Branch Monitoring Project

Introduction

The Branch Monitoring Project.

Goal

Branch Monitor is an alternative for runtime process monitoring on modern (Windows) systems. Our approach makes use of Branch Trace Store (BTS) from Intel's processors to implement a dynamic, transparent framework. The framework provide many analysis facilities, such as function call tracing and Control Flow Graph (CFG) reconstruction.

Author

This project is part of Marcus Botacin's master work. Marcus is a Computer Science master candidate at Institute of Computing from University of Campinas, being advised by Prof. Dr. Paulo Lício de Geus and Prof. Dr. André Ricardo Abed Grégio. More detailed information, such as academic papers, can be found at the project page.

Repository

From code to real world.

Organization

The repository is organized as follows:

  • Client: A simple polling-based driver client able to retrieve and print branch-collected data.
  • BranchClient: An advanced driver client able to perform flow analysis and CG, CFG reconstruction for a given Process ID (PID). You are required to provide addresses for all libraries to be monitored.
  • Branch.Tester: A loop program used for validation purposes.
  • Launcher: A tool to ease monitoring process start up. Given a PID, dumps all memory address and supplies them as inputs to the advanced client.
  • BranchMonitor.NMI: The monitoring driver (NMI handler).
  • BranchMonitor.PMI: The monitoring driver (PMI handler).
  • BranchMonitor.Multi-core: The monitoring driver in a multi-core version (PMI handler).
  • BranchMonitor.Multi-paeg: The monitoring driver in a multi-page collection version (PMI handler).
  • DumpDLL: A tool to ease introspection headers generation.
  • Kernel: Kernel introspection modules.
  • Misbehavior.Detection: A profiling tool to detect application misbehavior.
  • Transparency.Tests: Tools to attest BranchMonitor's transparency.
  • ROP: CFI verification tools to be used on execution traces.
  • Debugger: A debugger built upon BranchMonitor framework.
  • Utils: General utils for binary analysis using BranchMonitor.
  • PIN.Branch.Monitor: A DBT-Based branch monitor implementation, used for comparative purposes.

Versions

Currently, the BranchMonitor driver is available on two versions. The first is implemented using an NMI callback to handle interrupts whereas the second is implemented by hooking the performance handler to do so.

Dependencies

Configuring

Some configurations, such as monitoring core, should be set on the config.h file.
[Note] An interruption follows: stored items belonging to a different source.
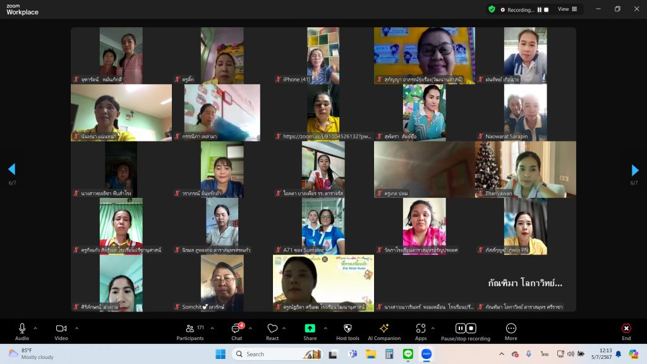Click the green encryption shield icon
Viewport: 647px width, 364px height.
pos(492,9)
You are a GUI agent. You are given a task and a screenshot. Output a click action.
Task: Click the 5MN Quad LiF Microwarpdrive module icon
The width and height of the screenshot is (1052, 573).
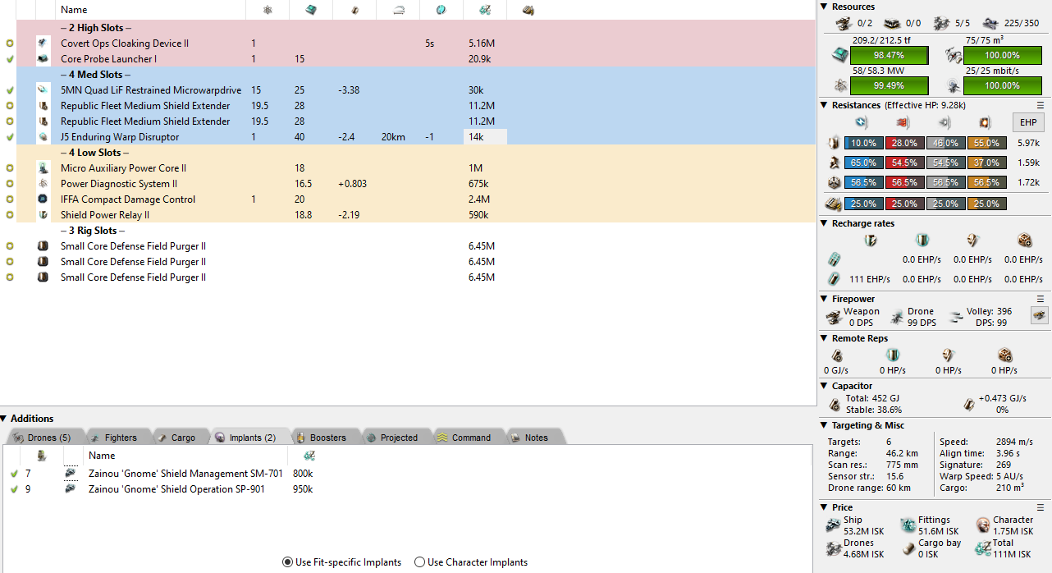click(x=43, y=90)
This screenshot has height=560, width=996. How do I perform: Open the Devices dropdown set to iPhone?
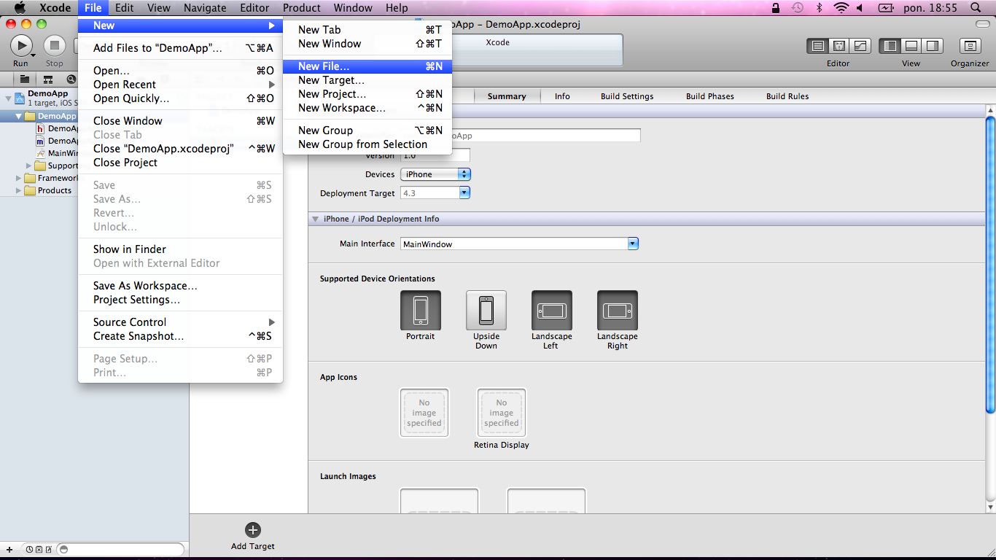(x=435, y=174)
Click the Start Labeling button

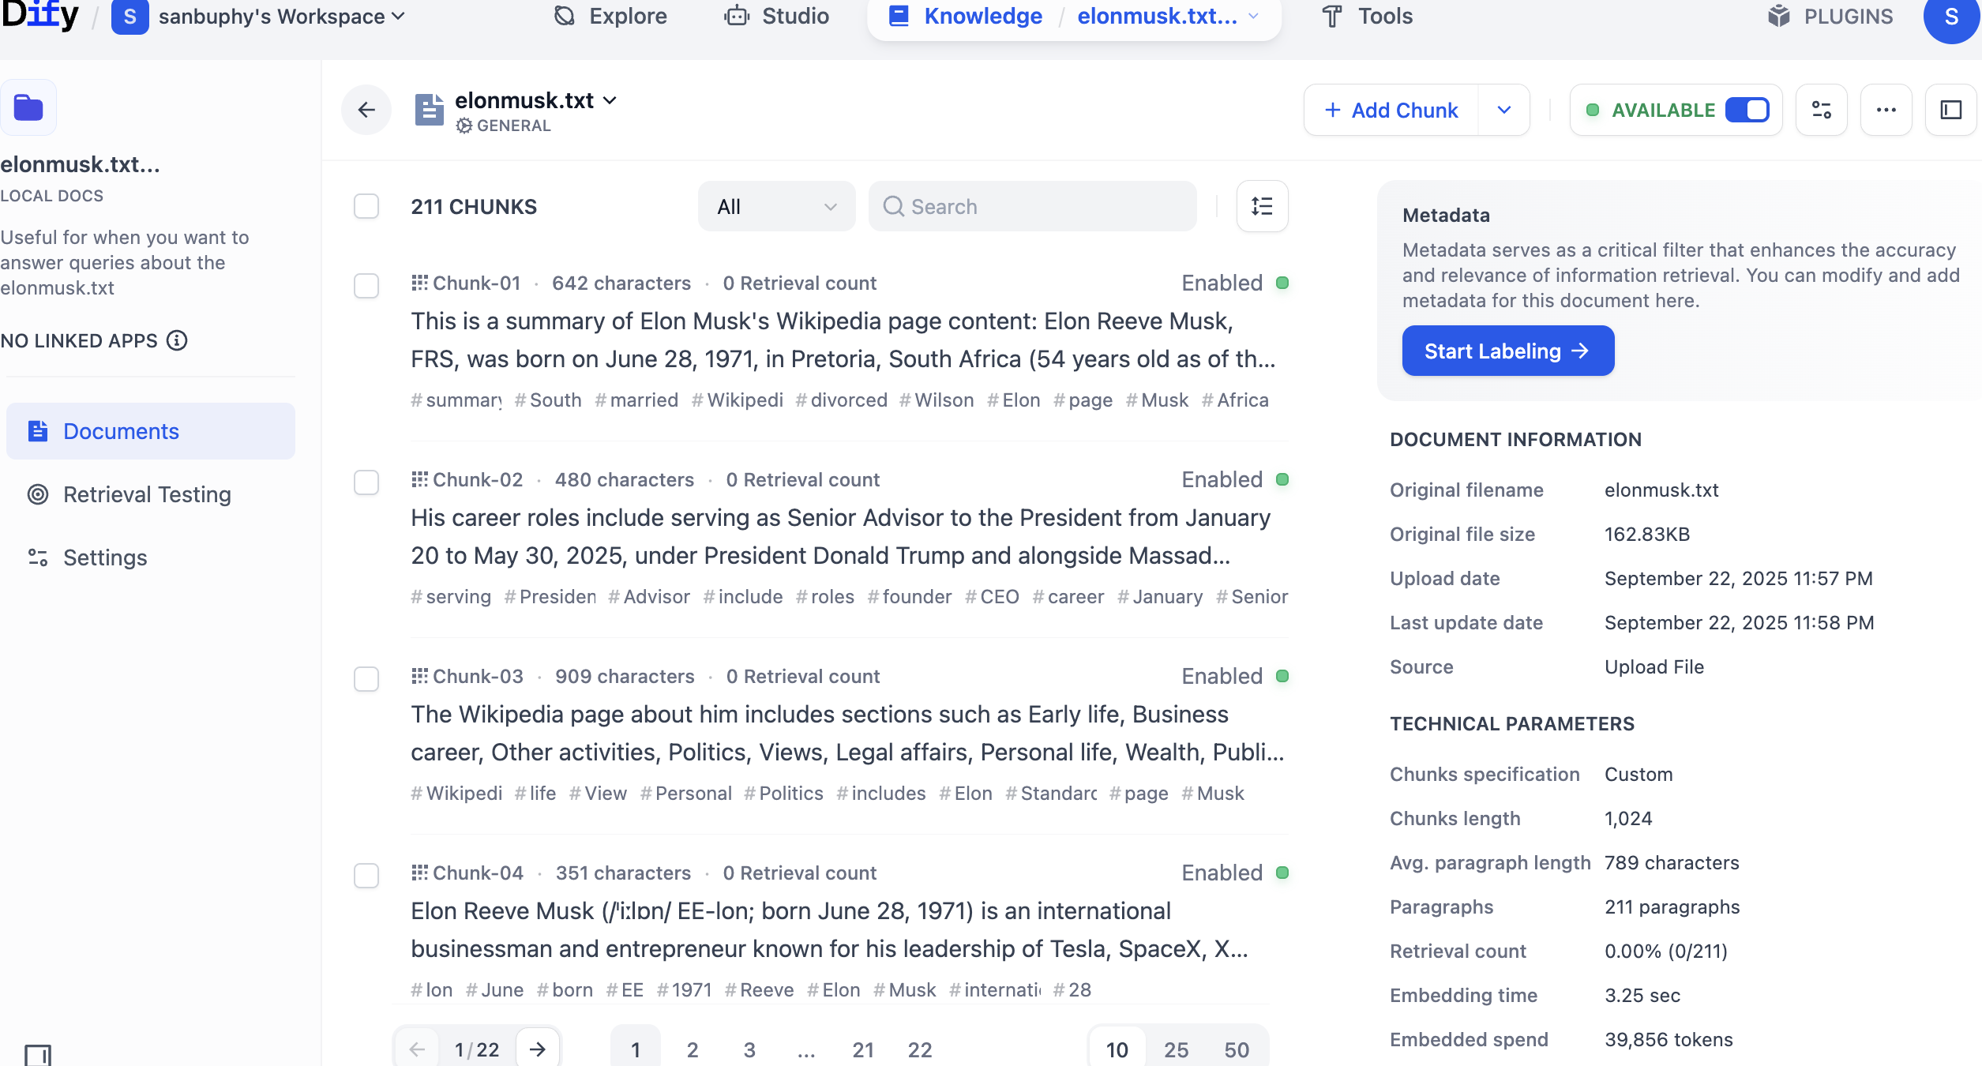pyautogui.click(x=1507, y=351)
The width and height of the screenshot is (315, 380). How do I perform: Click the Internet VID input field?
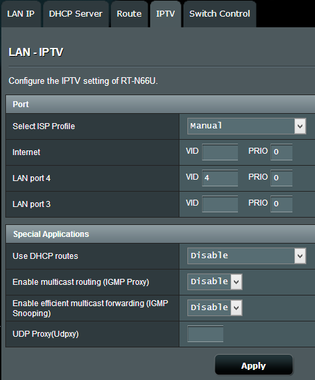coord(220,152)
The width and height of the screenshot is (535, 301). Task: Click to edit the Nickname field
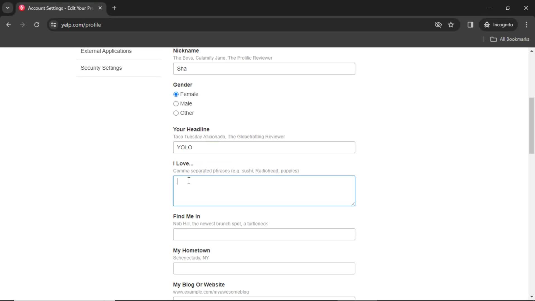point(264,68)
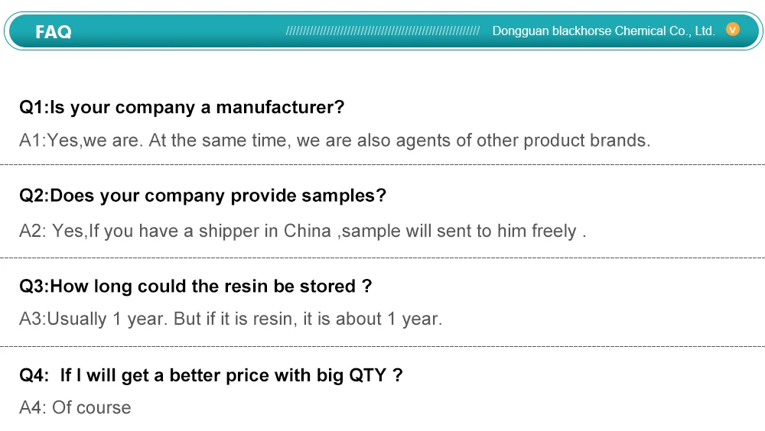
Task: Click answer A2 about shipper in China
Action: tap(302, 231)
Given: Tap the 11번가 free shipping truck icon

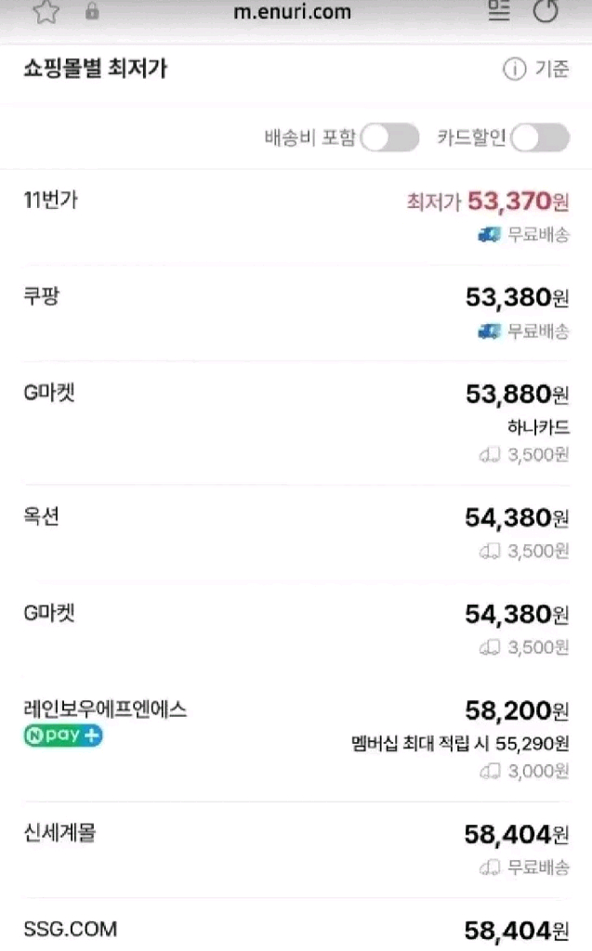Looking at the screenshot, I should 489,234.
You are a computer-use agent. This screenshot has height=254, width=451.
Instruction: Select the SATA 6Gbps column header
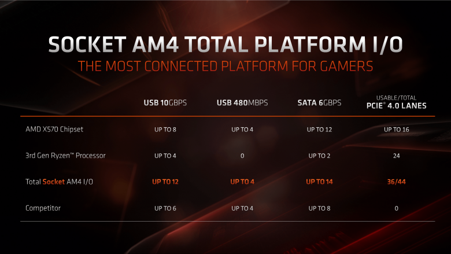point(319,102)
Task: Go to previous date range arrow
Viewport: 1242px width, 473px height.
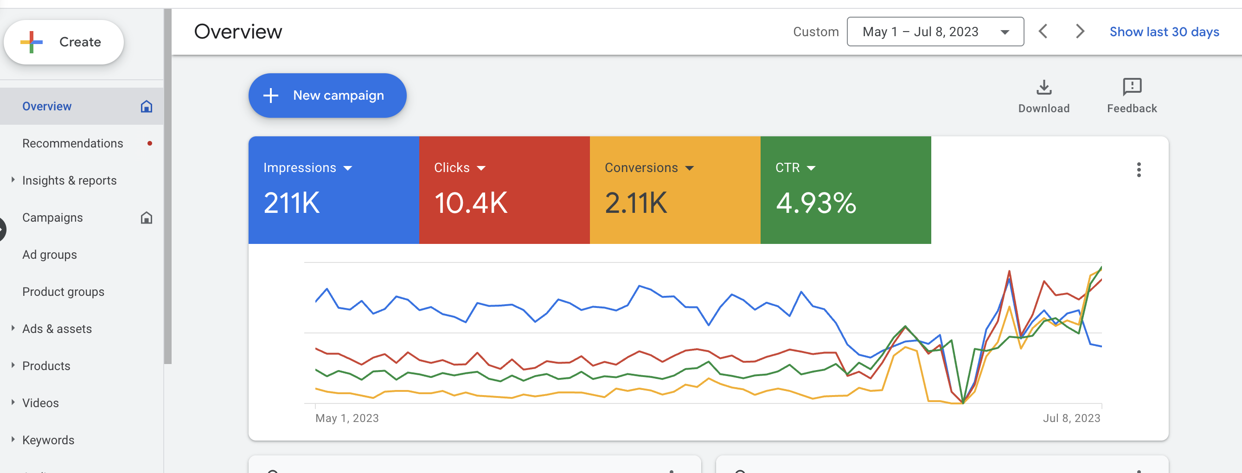Action: pos(1043,32)
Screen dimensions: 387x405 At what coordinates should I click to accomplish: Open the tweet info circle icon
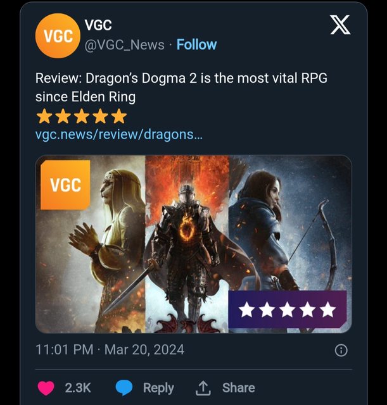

You should define wether you want debug messages to be displayed or not.

#define DEBUG

In this case, you are also required to define the driver name printed on debugger screen. This step is important so that you can filter driver messages being displayed.

#define DRIVER_NAME "[BRANCH-MONITOR]"

You also should set driver name for system and DOS subsystem. This is the name you use to communicate using OpenFile.

#define DRIVERNAME L"\\Device\\BranchMonitor"
#define DOSDRIVERNAME L"\\DosDevices\\BranchMonitor"

You should set on which core the monitor will be enabled.

#define BTS_CORE 3

Introspection Update: As noticed by @smaresca, introspection headers are version-dependent. The values supplied work for Windows 8 x64 6.2 build 9200. Some DLL versions are shown below whereas others can be found on DLL.Versions.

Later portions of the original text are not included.